En hommage à Paul Vergès

1955, la bataille de Quartier-Français

30 août 2025, par Paul Dennemont

La campagne sucrière 2025, débutée il y a un mois, s’annonce catastrophique. Cette crise de la filière canne-sucre ne date pas d’hier, et c’est d’ailleurs un sujet qui a toujours été l’une des préoccupations majeures de Paul Vergès. Il s’est employé régulièrement à alerter les acteurs concernés, l’opinion et les diverses instances. « .. Il est plus que temps de faire preuve d’imagination pour dégager des solutions réalistes et sérieuses.. » déclarait Paul Vergès lors d’une énième conférence de presse, sur la question. C’était en septembre 2003 !

Déjà en 1955 — le rôle déterminant de Paul Vergès

Au cours des décennies écoulées, la filière a dû faire face à des crises qui ont marqué son histoire, entre autres, celle de 1955 dans l’Est de l’île où l’usine de Quartier-Français était menacée de fermeture, d’où la grosse inquiétude des planteurs, mais également l’angoisse des ouvriers craignant de perdre leur emploi. À l’origine, un combat économique entre usiniers, transformé en combat social mais aussi politique. Il a fallu cette grande mobilisation exceptionnelle des planteurs, des ouvriers, des communistes et une alliance avec l’usinier René Payet, pour sauver l’établissement. Le rôle et le charisme de Paul Vergès ont été déterminants dans le sauvetage de l’unité sucrière qui poursuivra son activité jusqu’en 1982, après le décès de l’usinier. En hommage à celui dont nous célébrons cette année le centenaire de la naissance, retour sur cet épisode historique appelé « La bataille de Quartier-Français ».

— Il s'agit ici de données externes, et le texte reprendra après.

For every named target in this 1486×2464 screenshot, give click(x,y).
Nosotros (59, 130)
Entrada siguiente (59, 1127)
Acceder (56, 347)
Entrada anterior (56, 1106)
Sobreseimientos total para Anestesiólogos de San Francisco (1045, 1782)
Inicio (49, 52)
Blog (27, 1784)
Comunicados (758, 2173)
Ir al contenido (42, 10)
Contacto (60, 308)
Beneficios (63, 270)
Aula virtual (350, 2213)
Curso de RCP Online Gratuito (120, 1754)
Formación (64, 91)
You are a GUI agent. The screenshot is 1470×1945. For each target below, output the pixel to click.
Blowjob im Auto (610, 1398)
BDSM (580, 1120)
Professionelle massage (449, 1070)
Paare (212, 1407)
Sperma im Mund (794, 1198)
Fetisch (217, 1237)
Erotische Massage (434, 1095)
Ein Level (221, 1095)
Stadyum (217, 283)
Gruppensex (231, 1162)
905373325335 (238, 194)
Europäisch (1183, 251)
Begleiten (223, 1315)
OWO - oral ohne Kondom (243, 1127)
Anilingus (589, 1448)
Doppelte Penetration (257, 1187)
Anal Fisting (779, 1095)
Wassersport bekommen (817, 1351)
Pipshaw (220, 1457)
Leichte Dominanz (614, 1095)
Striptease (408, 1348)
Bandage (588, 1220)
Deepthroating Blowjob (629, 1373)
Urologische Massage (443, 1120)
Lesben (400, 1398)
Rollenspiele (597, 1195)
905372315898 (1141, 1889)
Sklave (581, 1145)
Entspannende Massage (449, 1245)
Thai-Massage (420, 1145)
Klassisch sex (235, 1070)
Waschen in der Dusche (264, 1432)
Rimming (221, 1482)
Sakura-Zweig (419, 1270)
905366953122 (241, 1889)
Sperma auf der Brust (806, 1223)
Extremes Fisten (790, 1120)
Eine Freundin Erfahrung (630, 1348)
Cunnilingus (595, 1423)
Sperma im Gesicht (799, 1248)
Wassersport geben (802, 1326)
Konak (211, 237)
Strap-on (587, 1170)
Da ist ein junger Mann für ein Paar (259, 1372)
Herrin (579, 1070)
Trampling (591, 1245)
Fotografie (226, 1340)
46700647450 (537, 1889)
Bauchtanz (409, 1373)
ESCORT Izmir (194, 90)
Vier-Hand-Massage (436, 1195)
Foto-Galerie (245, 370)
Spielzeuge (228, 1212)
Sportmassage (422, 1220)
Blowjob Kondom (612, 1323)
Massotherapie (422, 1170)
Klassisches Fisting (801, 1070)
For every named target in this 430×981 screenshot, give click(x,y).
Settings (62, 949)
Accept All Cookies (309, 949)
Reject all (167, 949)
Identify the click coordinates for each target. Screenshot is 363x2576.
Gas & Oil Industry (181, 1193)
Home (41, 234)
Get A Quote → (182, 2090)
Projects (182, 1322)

Soit rembourser, soit fermer l’usine

Dans l’ouvrage « Paul Vergès en récits », le fondateur du PCR raconte : « … Dans le cadre de la modernisation des unités industriels que se partageaient de très grandes familles, celle de Quartier-Français de René Payet était isolée et a subi la concentration de ses concurrents. Il a dû alors s’endetter considérablement pour moderniser son usine et a été confronté aux représentants du monde financier et aux injonctions de remboursement.. L’ultimatum des banques était, soit rembourser, soit fermer l’usine… ». René Payet accusait les industriels sucriers de vouloir liquider Quartier-Français qui dérangeait. Les trois autres unités de productions concurrentes directes dans l’Est à cette époque étant Bois-Rouge, Ravine-Creuse et Rivière-du-Mât.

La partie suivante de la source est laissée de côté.